CalendarBridge Security

Simple & Secure Calendar Management

Security and Simplicity are the foundation that CalendarBridge is built on.

Foremost is security. CalendarBridge adheres to the highest security standards to give users and systems administrators piece of mind that their calendar information is secure and not being used for any purpose other than syncing their calendars and scheduling their meetings.

Second only to security is simplicity — CalendarBridge makes it simple for users to manage their calendars, and simple for admins to manage user accounts and enforce privacy & security policies.

Users love CalendarBridge for making it simple to manage their calendars and set meetings. I love it because I have full control over what calendar data is syncing and where — unlike workarounds users were using before

Marc P. Menzies, CISSP

Secure Access to User Calendars

CalendarBridge connects to Microsoft and Google using secure OAuth connections such that we never see or store users’ Microsoft or Google passwords. The OAuth tokens can be revoked at any time from within the Microsoft and Google admin centers.

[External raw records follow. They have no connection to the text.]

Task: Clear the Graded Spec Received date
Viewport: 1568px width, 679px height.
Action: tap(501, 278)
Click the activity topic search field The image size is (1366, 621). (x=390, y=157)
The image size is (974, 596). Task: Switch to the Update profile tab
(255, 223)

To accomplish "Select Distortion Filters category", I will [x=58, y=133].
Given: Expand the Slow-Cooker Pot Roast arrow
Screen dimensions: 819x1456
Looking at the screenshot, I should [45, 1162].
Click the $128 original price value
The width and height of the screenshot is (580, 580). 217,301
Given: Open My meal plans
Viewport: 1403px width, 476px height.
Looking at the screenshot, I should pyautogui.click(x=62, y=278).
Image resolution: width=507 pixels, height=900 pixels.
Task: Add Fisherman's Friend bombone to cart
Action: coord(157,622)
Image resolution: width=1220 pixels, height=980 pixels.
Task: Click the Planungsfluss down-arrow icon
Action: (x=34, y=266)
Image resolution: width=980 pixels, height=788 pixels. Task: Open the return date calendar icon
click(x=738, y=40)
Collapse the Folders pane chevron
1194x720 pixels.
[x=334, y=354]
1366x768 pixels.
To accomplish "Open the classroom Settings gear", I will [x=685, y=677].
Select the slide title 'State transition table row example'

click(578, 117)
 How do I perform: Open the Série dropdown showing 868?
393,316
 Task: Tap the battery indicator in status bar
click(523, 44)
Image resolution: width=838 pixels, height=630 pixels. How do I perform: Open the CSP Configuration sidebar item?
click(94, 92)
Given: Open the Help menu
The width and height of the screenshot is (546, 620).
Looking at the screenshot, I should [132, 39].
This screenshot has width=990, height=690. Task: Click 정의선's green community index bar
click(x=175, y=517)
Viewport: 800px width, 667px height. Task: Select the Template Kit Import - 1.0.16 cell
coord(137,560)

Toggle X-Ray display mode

Minimum Permissions Required

CalendarBridge requests read and write access to user calendars to enable syncing calendars, checking availability, and scheduling meetings.

We do not request access to user email, storage, or other ancillary Google Workspace or Microsoft services.

Organization Admin Portal

The admin portal supports two usage models: (1) user managed and (2) fully admin managed. For both usage models, the systems administrator can set sync privacy settings that will be enforced for all users on your domain(s).

More information about our organization admin portal can be found here.

How we use your data

The only thing we do with your calendar data is sync it between your calendars and use it to determine your availability.

  • We don’t store any calendar event data
  • We don’t analyze any calendar event data
  • We don’t sell or monetize any data in any way

More information can be found in our privacy policy

Technical Details

Below are just some highlights. Our completed SIG Lite questionnaire and other security information are available on request.

AWS

CalendarBridge is hosted and managed within Amazon’s secure data centers and we take advantage of all of AWS’s security, privacy, and redundancy features. AWS continually monitors its data centers for risk and undergoes assessments to ensure compliance with industry standards. Amazon’s data center operations have been accredited under: ISO 27001, SOC 1 and SOC 2/SSAE 16/ISAE 3402 (Previously SAS 70 Type II), PCI Level 1, FISMA Moderate and Sarbanes-Oxley (SOX).

Encryption

CalendarBridge encrypts all data in transit and at rest.

People

All employees undergo background checks. All employees sign confidentiality agreements. Access to data is on a strict need-to-know basis. All employees are trained on, and required to adhere to, our information security, physical security, incident response, disaster recovery, and change control policies.